Short task 1: Can you turn everything in the records from the line containing "Where should I" down to the line containing "[x=197, y=338]" into a numbered list, skipping blank lines and leaving out the pictures?
Short task 2: Could you go on with the passage on civility and answering hostility with grace, picking up from where it stops?
═════ Given text
Civility is slowly being bled out as our leaders have morphed into a bunch of demagogues who have a vested interest in our continued devolution towards rage and antipathy. But at some point we have to stop blaming “them” and look at ourselves and wonder why it is we are responding with such fury at perceived injustice. I don’t write this to somehow diminish the level of outrage and iniquity that is mugging this world into a cold winter of discontent. But injustice is never lessened when we decide to be hateful in order to take on hate.

I say this out of experience for there was a time not too long ago when I used to go more ham than Hormel at anyone who dared to whisper a malicious word at me. Whatever gift that God gave me to write I inverted this talent in order to incinerate a troll who dared to rap at my door. The more I fought, the more I boxed myself–I became a pugilist like Mohammad Ali except I was only knocking myself out. I was David in reverse, taking on midgets with five smooth boulders in order to let lesser characters know their place. I ended up becoming the lesser myself; words I could have used to elevate those who need sunlight instead I used to bury into shadows those who came at me sideways. But I know now, the more people are broken the more they lash out. Why not extend grace towards those who hurt instead of returning hurtful rhetoric in order to get the last word in?
══════════
═════ Stored rows
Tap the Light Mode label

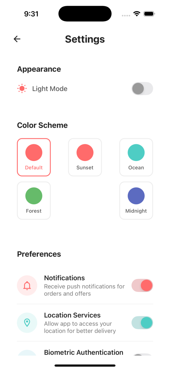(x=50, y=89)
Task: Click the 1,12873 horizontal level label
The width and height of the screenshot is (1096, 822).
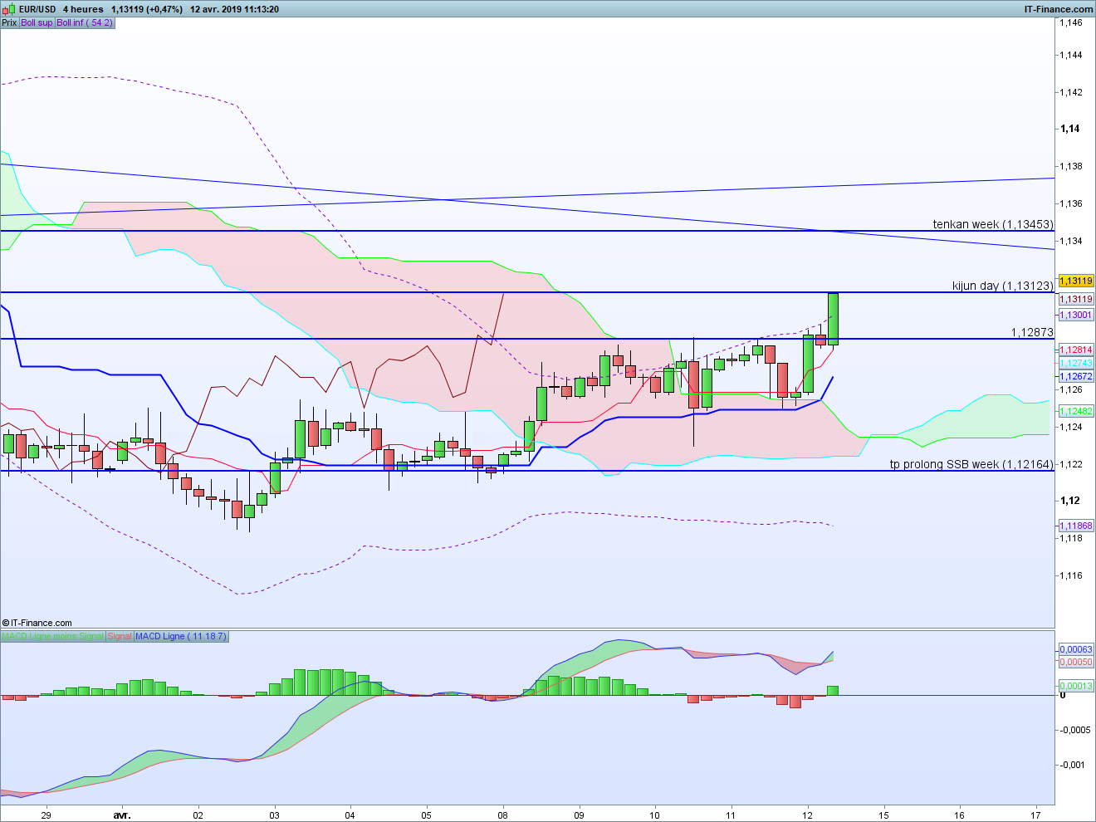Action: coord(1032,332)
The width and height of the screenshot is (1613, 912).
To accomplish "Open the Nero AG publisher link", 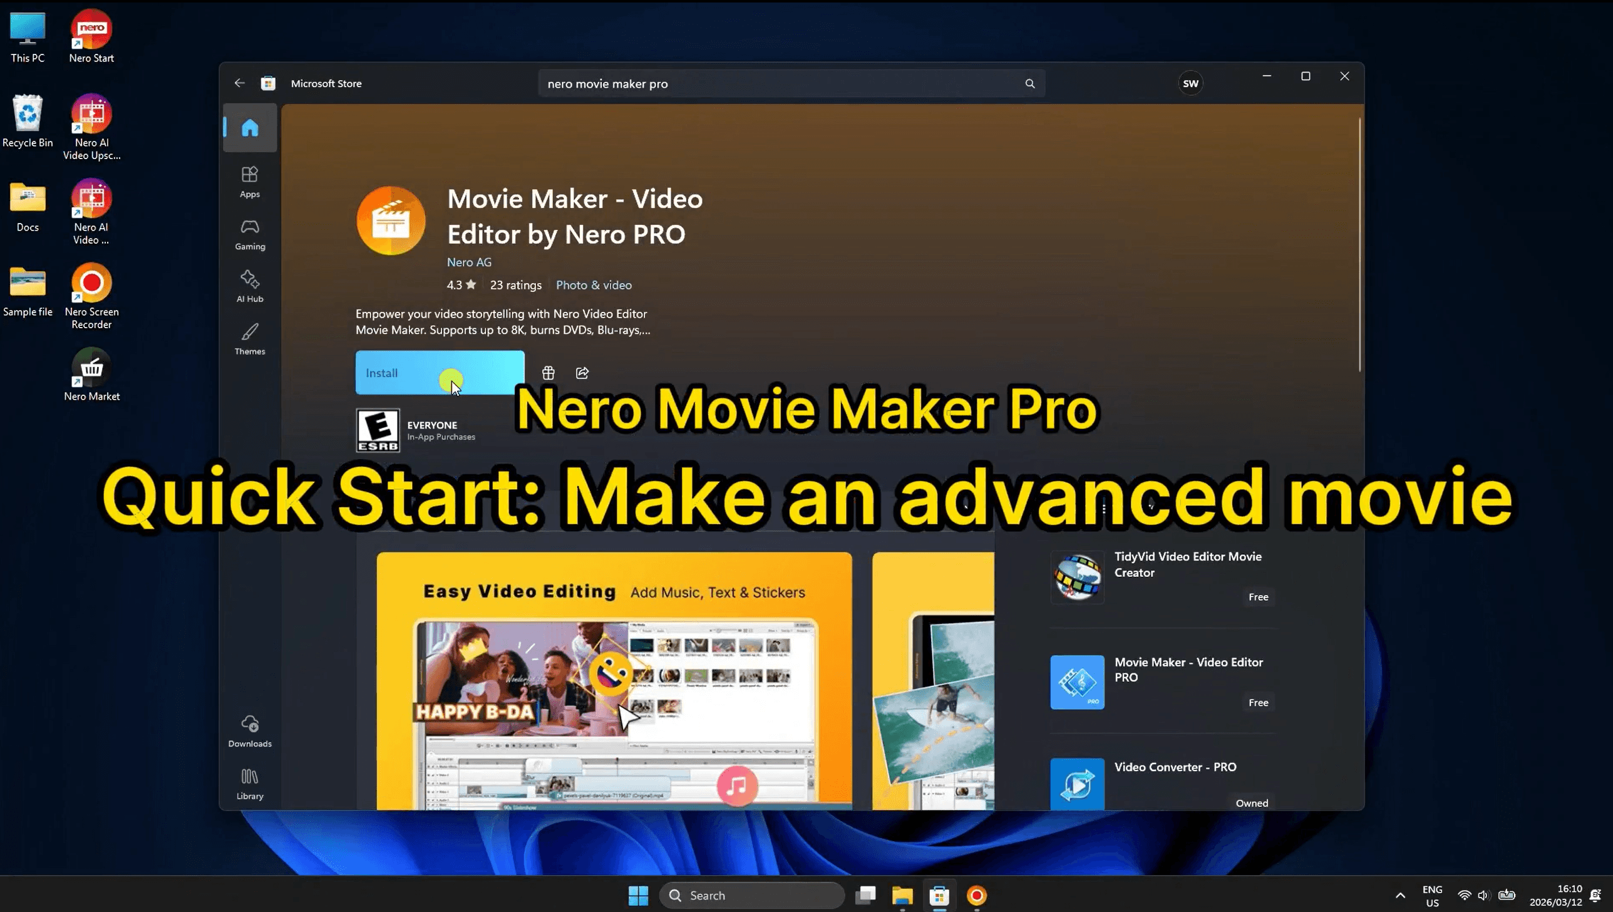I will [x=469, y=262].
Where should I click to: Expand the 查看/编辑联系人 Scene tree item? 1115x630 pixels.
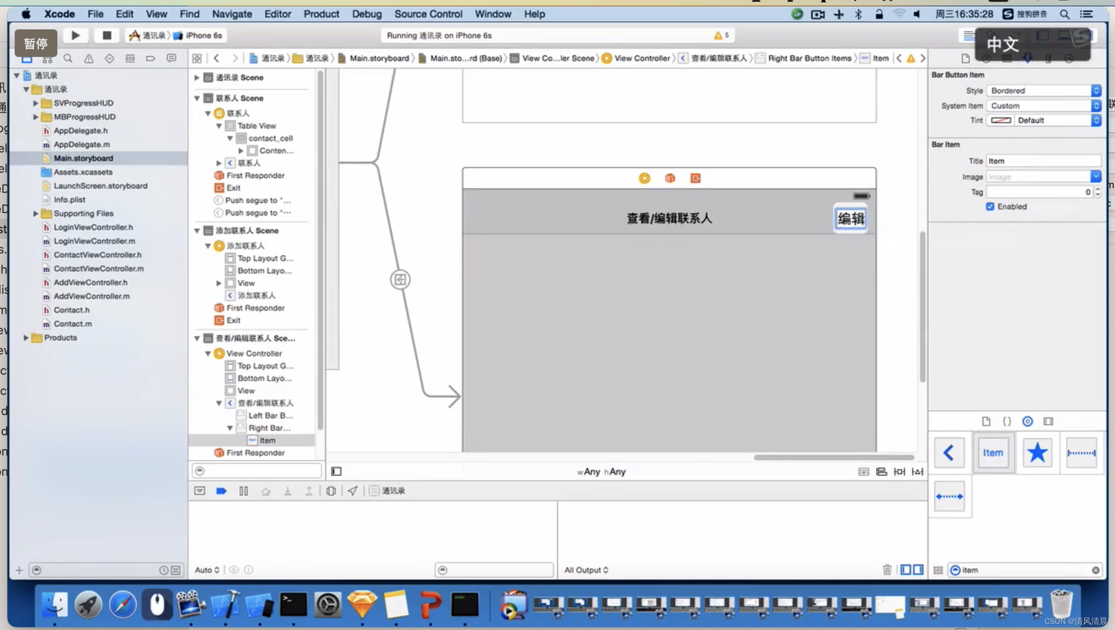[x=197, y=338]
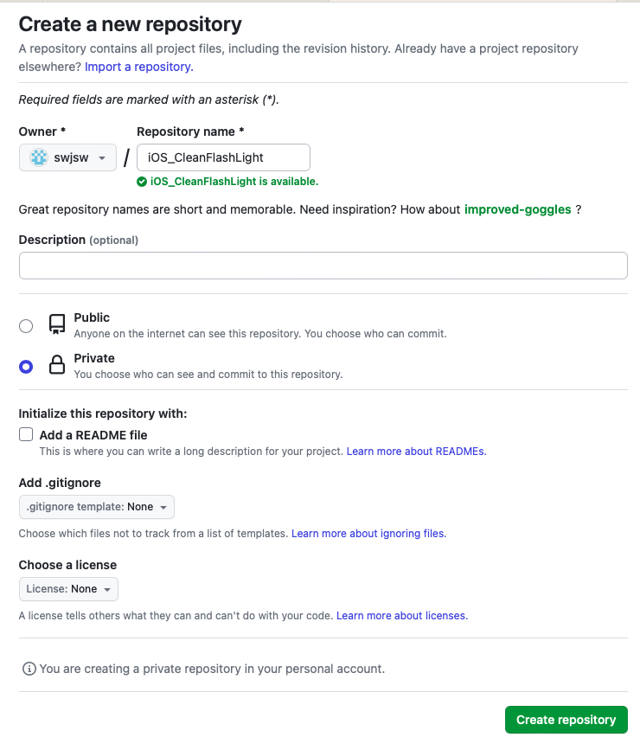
══════════
═════ Stored rows
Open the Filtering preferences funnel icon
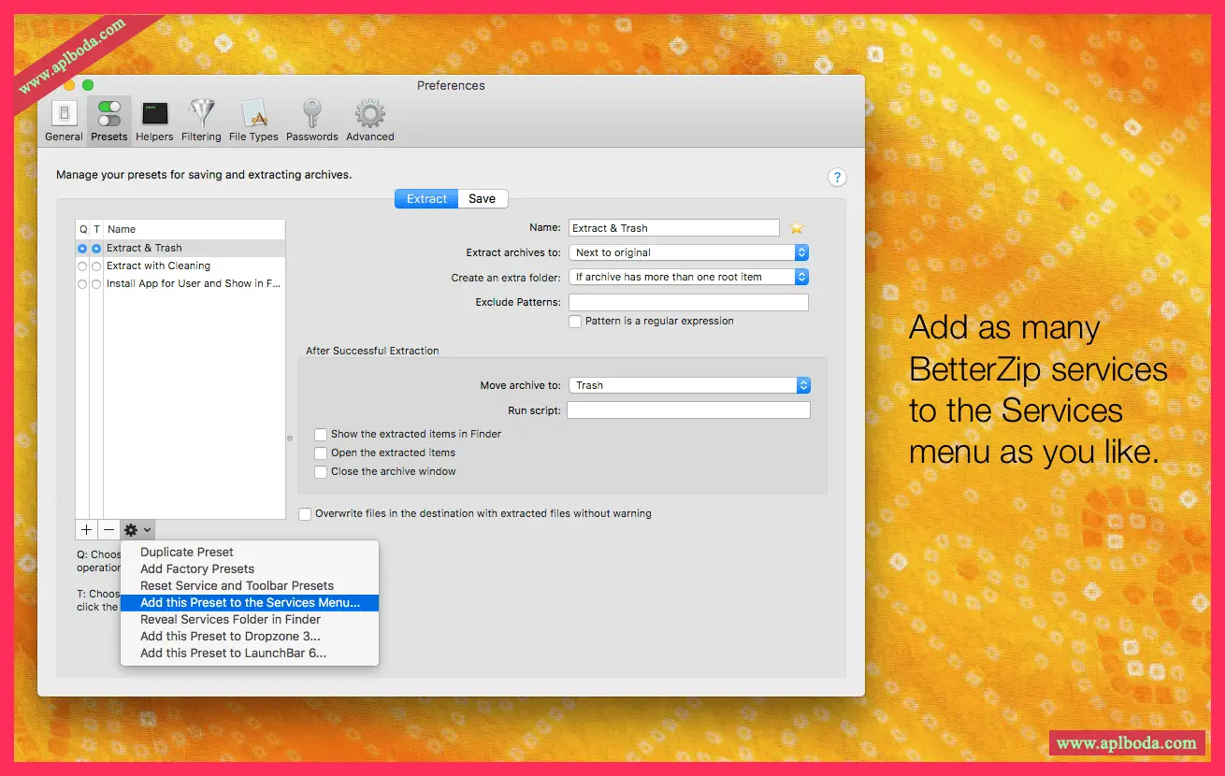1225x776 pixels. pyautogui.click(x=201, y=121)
══════════
Written reply 1:
1. Where should I click to: Expand the 查看/编辑联系人 Scene tree item? 1115x630 pixels.
2. [x=197, y=338]

Written reply 2:
It is the hardest of tasks to be kind to those who lash out. The level of pettiness is on the rise daily as more and more glee at the thought of diminishing others. It’s only now that I get it, why we are admonished to forgive at all costs and to turn the cheek seven times seventy times. I used to think forgiving was for suckers and wimps, now I realize that the true suckers and wimps are those who think they can make a difference by through petulance. Nobility resides in us when we are charitable even to those who don’t deserve it. Imagine how the world would change overnight if our default mode was to love others instead of burning people who don’t agree with us. But if we can’t be forgiving to better the world, then let’s do it for the sake of self-interest for only bitterness and solitude awaits those who insist on getting the last lick.

I am writing these words for me as much as I am for the reader. It’s one thing to know logically for what I write is something I believe in my mind. But translating this belief into a language that my heart can synthesize and practice in reality is something all together different. But I know the only way forward–the only way that iniquity to be lessened and for the arc of history to bend towards justice–is if love is applied in places where hatred flourishes.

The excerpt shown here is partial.